_To do_:
A - According to the Eternal Flame Ceremony text, which Girl Scouts is the ceremony appropriate for?
B - List every kind of Girl Scout event named in the Eternal Flame Ceremony text where the special candle may be used.
C - Reproduce the passage of the Eternal Flame Ceremony text from "In a candle" to "dream alive forever.".

Posts Tagged ‘eternal flame ceremony’

Ceremonies: Eternal Flame Ceremony


Ceremonies using candles can be traced back to the beginning of Girl Scouting. This ceremony can be used by girls or adults at Service Unit meetings to pass on the “fire” of Girl Scouting. This ceremony is appropriate for older Girl Scouts (Junior and older).


Juliette (Daisy) Gordon Low’s Candle Ceremony – V. 1

Attributed to Lori Roach aka “Ladybug” Totem Council- GSUSA

Equipment needed:

Candle for each girl
Water bucket (with water in it)



Leader #1: Long ago, a special ceremony was formed. Juliette Low wanted her original girls to carry a special spark with them as their Scouting group broke up. Some from the troop were moving away, working to help their families, or wanted to help a group of girls a little younger than themselves. But whatever their reasons, Juliette knew no other group would ever be quite the same.

Leader #2: As the girls stood in a circle holding candles (they had made), Juliette knew what spark it was she wanted to pass on. She lit her candle & spoke.

Leader #1: “With this candle, I give you each something very special to pass on. As I light the candle on my right, I ask each of you to light the candle to your right & pass it on. I want you to carry this thought with you wherever you go. This is the ETERNAL FLAME for Girl Scouts. Each of you, after having a lit candle before you, will repeat the Girl Scout Promise with me, then pause & recall a few of the things we have done together as a group. I will hold my candle up, and as I do so, you will all raise yours and we will blow them out together. Before we separate from our circle, I want to ask you to keep this candle as a very special candle. It is not to be used for any purpose but passing on the ETERNAL FLAME. You may use it in other Girl Scout ceremonies, such as camps, encampments, campfires, bridging or court of awards ceremonies. I’m glad we were able to start a special tradition based on our ETERNAL FLAME.

Juliette (Daisy) Gordon Low’s Candle Ceremony – V-2

Leader #1: “This candle is very special. I lit your candle using a candle I have. My candle was lit for me at a candle lighting ceremony (when) by (who lit it & who lit hers…..trace to Daisy, if you know the history of your candle that well.)

Leader #2: Juliette Low told the girls to take their candles home and use them in candle lighting ceremonies – to pass the flame on to others. If you look at your candles, you’ll see the wick is black, and that is what is left of the old flame. When you relight your candle, you are not only sharing the flame of this (camp, troop, etc.), but you are also sharing a bit of every flame that went before it, right back to the one lit by Juliette Low.

Leader #1:  When your candle burns down, be sure to use it to light a new candle. In this way, you will be able to continue the tradition.
In a candle lighting ceremony, we are not only sharing a link to our past, but the light is also a symbol of our hopes and dreams for the future of Girl Scouting.

Leader #2: Just as a tiny flame is passed from person to person, growing brighter & brighter as more candles are lit; it is a Juliette Low’s dream was…that Girl Scouting would be a bright beacon for girls everywhere. May we all keep her dream alive forever.

_Dataset content_:
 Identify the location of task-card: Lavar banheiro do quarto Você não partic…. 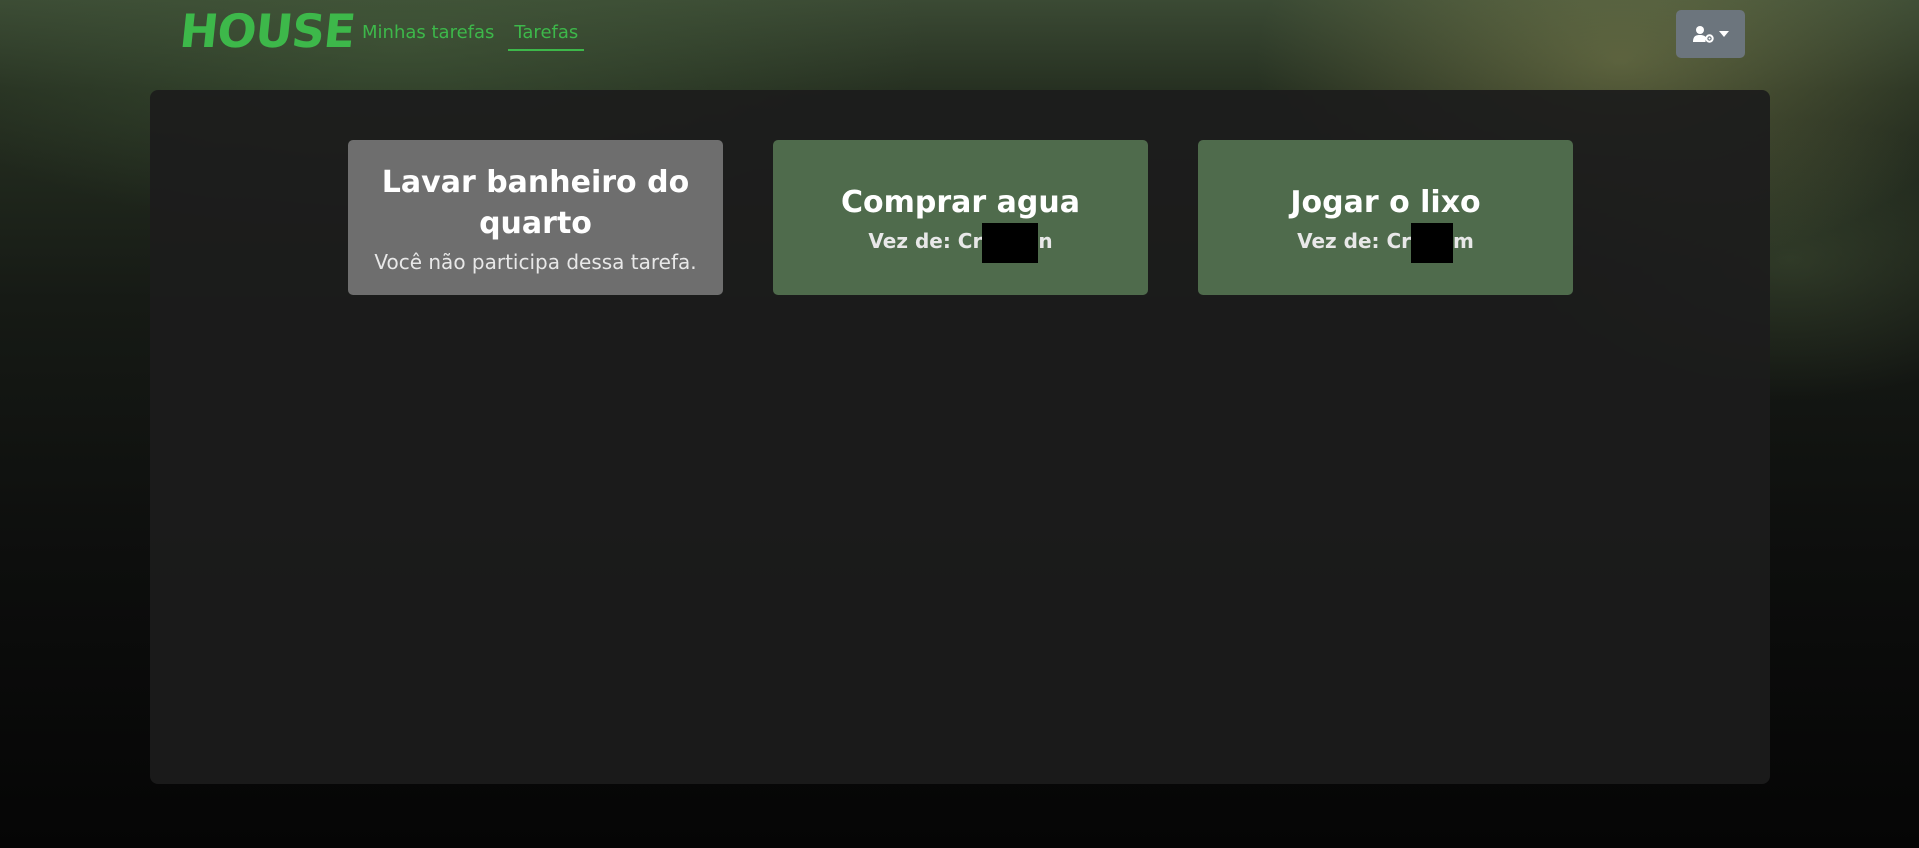
(536, 218).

_Results of the exercise_:
A - Older Girl Scouts (Junior and older).

B - Camps, encampments, campfires, bridging ceremonies, and court of awards ceremonies.

C -
In a candle lighting ceremony, we are not only sharing a link to our past, but the light is also a symbol of our hopes and dreams for the future of Girl Scouting.

Leader #2: Just as a tiny flame is passed from person to person, growing brighter & brighter as more candles are lit; it is a Juliette Low’s dream was…that Girl Scouting would be a bright beacon for girls everywhere. May we all keep her dream alive forever.